Noticing is a skill which is seen as central to creative literacy. Could it also be that it is a practice which is critical to business success? I think that it is. The problem though with the rate of change happening faster than our ability to respond to it is that many of us just seem to want knuckle down and get on with it, using the well worn filters and models which worked in the past and pray they serve us well in the future. The challenge is that we are living in a world where "time sickness" (the belief that there is not enought time and that it running out for us) is a real anxiety generator and thus any extra time required to practice a way of seeing things differently is viewed by many as just too overwhelming. In an informal poll done with delegates on our executive education courses at UCT GSB, many stated that they were working longer hours, taking shorter breaks and multi tasking just to try and keep up with the sheer volume of information they were confronted with daily. As many of you will know, I am working on the notion of Curiosity as an enabler of learning and as a filter for our attention. But what of the art of noticing? What has become clear for me is that conscious noticing is not easy. It requires energy and practise. In it's own right, noticing is an act of attention. Noticing, like Curiosity, is an appreciating asset. What I am particularly interested in is the way in which how we notice things differently will start informing our own leadership practices.

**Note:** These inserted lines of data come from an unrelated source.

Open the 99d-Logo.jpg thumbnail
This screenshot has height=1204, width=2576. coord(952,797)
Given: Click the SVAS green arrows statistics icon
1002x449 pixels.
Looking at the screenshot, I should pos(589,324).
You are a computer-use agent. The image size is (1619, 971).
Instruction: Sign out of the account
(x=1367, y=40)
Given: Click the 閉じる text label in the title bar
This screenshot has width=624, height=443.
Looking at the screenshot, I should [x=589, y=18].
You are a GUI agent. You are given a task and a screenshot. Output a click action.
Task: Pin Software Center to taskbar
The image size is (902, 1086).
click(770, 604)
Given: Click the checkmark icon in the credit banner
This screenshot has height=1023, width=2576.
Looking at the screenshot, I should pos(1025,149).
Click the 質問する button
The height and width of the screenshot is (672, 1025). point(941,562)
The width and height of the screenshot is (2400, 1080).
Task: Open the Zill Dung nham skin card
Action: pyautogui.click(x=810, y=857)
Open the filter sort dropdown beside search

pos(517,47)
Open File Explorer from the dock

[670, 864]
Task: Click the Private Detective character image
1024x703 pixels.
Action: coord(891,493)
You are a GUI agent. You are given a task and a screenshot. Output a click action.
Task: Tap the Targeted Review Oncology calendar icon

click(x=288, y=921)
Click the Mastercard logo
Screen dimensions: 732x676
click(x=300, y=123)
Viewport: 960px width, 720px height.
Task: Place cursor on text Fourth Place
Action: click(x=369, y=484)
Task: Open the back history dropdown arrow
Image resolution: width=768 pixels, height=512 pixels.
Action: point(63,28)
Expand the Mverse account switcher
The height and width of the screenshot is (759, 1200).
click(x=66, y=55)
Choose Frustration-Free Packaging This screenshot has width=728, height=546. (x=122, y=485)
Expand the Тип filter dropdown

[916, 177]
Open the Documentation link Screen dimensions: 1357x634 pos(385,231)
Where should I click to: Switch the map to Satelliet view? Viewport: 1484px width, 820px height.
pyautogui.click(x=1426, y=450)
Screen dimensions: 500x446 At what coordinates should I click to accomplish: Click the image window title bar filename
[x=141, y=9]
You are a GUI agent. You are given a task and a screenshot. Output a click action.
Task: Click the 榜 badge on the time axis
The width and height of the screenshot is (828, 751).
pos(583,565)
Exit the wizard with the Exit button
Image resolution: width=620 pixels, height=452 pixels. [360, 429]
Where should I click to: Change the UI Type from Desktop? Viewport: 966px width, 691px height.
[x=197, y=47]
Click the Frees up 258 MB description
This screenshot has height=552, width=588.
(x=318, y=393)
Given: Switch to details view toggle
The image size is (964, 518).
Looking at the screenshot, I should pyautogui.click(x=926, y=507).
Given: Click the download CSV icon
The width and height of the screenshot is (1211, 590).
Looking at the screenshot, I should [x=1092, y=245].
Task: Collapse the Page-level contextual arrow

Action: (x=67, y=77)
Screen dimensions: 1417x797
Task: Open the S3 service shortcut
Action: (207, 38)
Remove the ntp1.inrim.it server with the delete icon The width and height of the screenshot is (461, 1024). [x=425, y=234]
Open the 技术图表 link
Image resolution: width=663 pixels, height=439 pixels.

It is my belief that other discplines often provide extraordinary insight for crafting and understanding questions we might not have fully birthed. In the current world of augmented reality, designers craft avatars and characters that live not in the full focus of one’s vision but to the side – at a glance (Slavin, 2009; Cerveny, 2009). This can be much more efficient than fully parallel approaches to pattern recognition. The art of the glance is a useful exercise to practice when attempting to notice things outside of one’s normal area of perception. In fact, according to Schmidhuber (1991), humans and other biological systems use sequential gaze shifts to detect and also recognise patterns. This peripheral vision gives rise to residual objects which exist alongside of us but which are seldom noticed. Simply put, what are you noticing from the corner of your eye that you would usually filter out, but could possibly give opportunities for seeing differently? How can this way of seeing improve your capacity as a leader - when so much of the literature tells us to have a clear and uninterrupted focus.
I don't have the answers to these questions but I am priviliged to be working with Dave Bond, who is the Director of the Leadership Centre at Ashridge Business School in the UK on a new three day programme entitled The Art of Noticing - Fresh Eyes for New Opportunities which will be run in October at the GSB and explore some of these challenges.
I am genuinely excited by the possibilities this can generate for more effective leadership and the opportunities it can help us as leaders generate in our own businesses and practices.